Is a thermostat a functional system? In a sense it is since it can be described by its goals and the causal states that achieve those goals. Is everything a functional system. Are humans then no different from thermostats? One answer: yes, and that's a good thing (see eliminativism). No: humans are best described as teleological functional systems: their mental states have a causal role because they are for something. A human has beliefs in order to do something. Is this a cheap way out of the issue, thus letting magical human characteristics in the back door? But does a thermostat have a metal strip that responds to temperature thresholds in order to regulate the heating/cooling system? Does a thermostat do what it does for a purpose?

2. Levels of explanation (Marr, Flanagan, and others)

a. Task (ecological): what is the organism doing?

b. Means (computational): what mechanisms/algorithms can account for what the organism is doing?

c. Physical (material/implementational): what is the hardware/wetware in which the algorithm is implemented? What is the material basis of the computation?

A thermostat regulates the heating/cooling system (task) by sending signals to the system as a consequence of thresholds of temperature (computational), and this threshold detection is implemented in a strip of a certain kind of metal inside the device (physical). Is the thermostat a (teleological) functional system? Note that other thermostats could be designed that achieve these tasks in similar or even quite deifferent ways at some level. Imagine a programmed thermostat with a set of internal representations of temperature states. This would have the same functional account and achieve the same tasks, but do so differently form the standpoint of its mechanisms and hardware. Would this kind of thermostat be more like a mind?

3. The characteristics and relationship of levels:

a. Supervenience: a higher level X supervenes on a lower level Y is there can be no change in X without a change in Y. Supervenience is a way of having dependence across independent levels without falling into dualism (the terribly unfashionable positing of distinct kinds of matter). The computational supervenes on the physical in that changes in algorithms require changes in the hardware.

c. Individualism: the relevant phenomena can be accounted for without reference to properties outside the organism. The explanation of computational and hardware/wetware states does not need to make reference to the external world to be accurate. One thus explains language acquisition, for instance, independently of the social and cultural context in which it occurs, just as one explains data storage in a machine without reference to what that data stands for (non-content-addressable memory). Note how the design stance and engineering condition bear on this matter: explanations by design can be done without refernce to factors outside of the inner design.

Question: is the ecological level necessarily nonindividualistic?

d. Reductionism/Eliminativism: if the content of one level can be restated in terms of the content of another, the first reduces to the second. We hope to reduce mental states to brain states, for instance. One might then claim, however, that such reductions necessitate the elimination of the states reduced: why talk about consciousness if there is no such thing? But how should we then talk? If I'm afraid, should I say, "My amygdala's acting up?"
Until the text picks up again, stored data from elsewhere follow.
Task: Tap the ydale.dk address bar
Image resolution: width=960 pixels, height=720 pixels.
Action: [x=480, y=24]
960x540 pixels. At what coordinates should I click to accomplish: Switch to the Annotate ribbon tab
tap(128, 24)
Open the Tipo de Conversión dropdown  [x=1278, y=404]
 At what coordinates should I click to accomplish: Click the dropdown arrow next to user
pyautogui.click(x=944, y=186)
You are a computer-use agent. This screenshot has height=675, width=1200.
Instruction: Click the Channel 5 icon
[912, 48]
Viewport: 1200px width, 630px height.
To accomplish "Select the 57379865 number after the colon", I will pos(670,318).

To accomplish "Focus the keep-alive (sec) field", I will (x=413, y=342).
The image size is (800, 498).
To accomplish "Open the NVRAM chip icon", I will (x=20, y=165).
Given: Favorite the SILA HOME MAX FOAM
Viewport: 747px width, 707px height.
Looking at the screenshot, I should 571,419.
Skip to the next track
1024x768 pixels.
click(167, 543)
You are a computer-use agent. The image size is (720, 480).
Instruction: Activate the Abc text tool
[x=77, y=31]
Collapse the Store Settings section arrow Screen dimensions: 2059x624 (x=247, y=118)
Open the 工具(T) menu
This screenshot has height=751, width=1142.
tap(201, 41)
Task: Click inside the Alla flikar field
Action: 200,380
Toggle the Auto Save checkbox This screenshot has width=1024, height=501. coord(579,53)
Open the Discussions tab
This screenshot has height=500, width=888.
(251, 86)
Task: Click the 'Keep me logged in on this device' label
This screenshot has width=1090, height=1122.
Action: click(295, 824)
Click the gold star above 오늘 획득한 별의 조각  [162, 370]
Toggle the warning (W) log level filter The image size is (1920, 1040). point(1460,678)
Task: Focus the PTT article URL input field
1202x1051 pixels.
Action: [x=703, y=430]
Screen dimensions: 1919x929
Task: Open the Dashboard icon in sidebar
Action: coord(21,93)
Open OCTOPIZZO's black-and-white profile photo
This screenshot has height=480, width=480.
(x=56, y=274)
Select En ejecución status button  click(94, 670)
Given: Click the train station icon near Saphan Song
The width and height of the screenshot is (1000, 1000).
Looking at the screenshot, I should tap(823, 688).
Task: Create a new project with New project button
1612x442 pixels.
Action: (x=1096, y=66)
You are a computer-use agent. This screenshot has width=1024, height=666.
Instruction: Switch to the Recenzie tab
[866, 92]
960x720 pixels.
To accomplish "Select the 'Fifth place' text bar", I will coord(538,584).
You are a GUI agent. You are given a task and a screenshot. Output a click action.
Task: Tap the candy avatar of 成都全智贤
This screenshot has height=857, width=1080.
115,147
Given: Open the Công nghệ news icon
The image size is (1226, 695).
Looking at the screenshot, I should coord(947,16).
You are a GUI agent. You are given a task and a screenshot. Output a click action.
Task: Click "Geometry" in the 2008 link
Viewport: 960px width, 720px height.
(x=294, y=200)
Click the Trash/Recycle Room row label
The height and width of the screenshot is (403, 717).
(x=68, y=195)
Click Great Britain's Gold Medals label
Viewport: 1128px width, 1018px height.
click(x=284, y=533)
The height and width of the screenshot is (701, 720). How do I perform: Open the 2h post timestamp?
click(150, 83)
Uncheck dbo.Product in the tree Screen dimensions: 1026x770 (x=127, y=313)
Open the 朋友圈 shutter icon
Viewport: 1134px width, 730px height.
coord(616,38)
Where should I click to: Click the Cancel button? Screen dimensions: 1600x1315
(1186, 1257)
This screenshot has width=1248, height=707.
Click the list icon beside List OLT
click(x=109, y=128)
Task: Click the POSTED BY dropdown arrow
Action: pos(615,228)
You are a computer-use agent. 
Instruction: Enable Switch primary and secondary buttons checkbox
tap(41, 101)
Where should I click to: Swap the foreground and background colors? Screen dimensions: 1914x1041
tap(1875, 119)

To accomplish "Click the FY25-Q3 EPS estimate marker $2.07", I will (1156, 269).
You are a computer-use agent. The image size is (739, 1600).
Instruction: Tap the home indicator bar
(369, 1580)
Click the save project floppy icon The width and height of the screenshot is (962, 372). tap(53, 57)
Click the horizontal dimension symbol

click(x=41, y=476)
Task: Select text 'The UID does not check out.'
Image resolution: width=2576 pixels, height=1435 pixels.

4. Intentionality vs. Intelligence: how do processes that don't seem to be about anything (internal brain processes of computational intelligence) come to be about the world (intentional)? Is a thermostat intelligent but not intentional?

5. Language of Thought: what is the inner code into which the world is rendered? Rich and abstract or shallow and connected to the world?

6. Computation: what does it mean to compute? The manipulation of information by its form?

7. Architecture: what is the overall mental/computational format of the inner code? Domain specific modules or a multiply interconnected network? Or both, at different levels of explanation?